● **Rows**:
※ ※ ※
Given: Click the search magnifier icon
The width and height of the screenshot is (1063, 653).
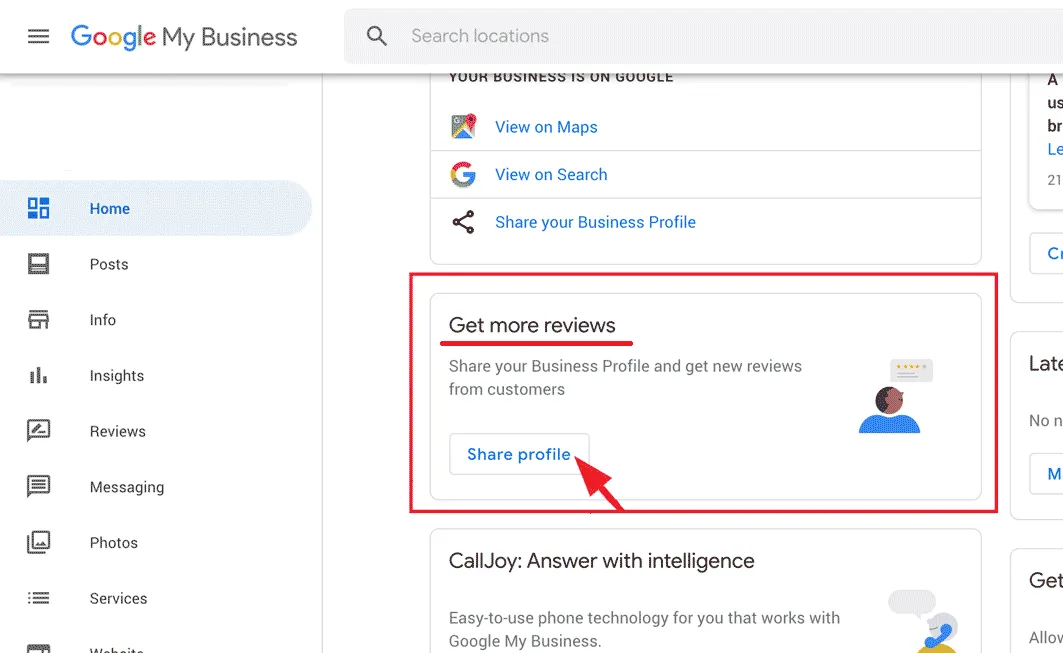Looking at the screenshot, I should pos(376,35).
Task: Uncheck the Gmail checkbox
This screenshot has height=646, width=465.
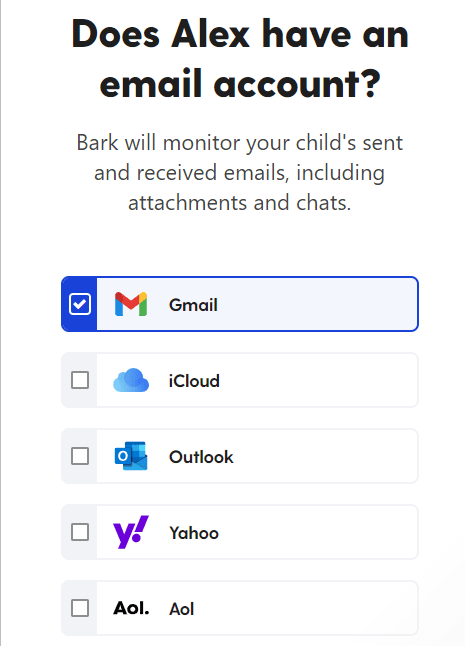Action: pyautogui.click(x=80, y=304)
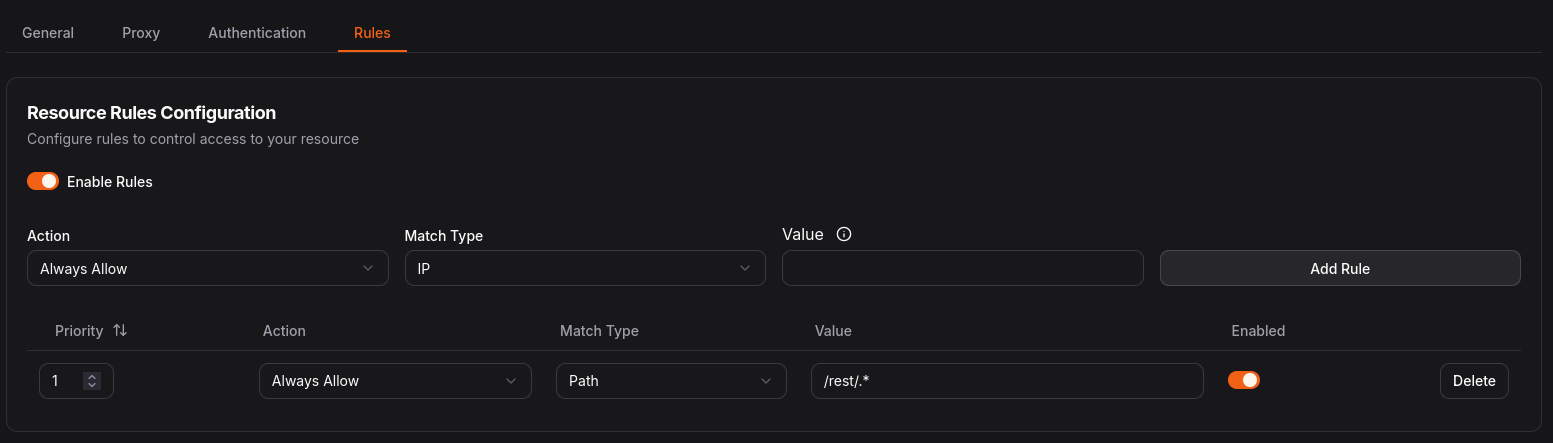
※ ※ ※
● **The request**: Write out every line of the rows above word for word, leaving out the pictures.

● **Correct answer**:
Given: Click the search magnifier icon
The width and height of the screenshot is (1063, 653).
Looking at the screenshot, I should pos(376,35).
Task: Uncheck the Gmail checkbox
This screenshot has height=646, width=465.
Action: pyautogui.click(x=80, y=304)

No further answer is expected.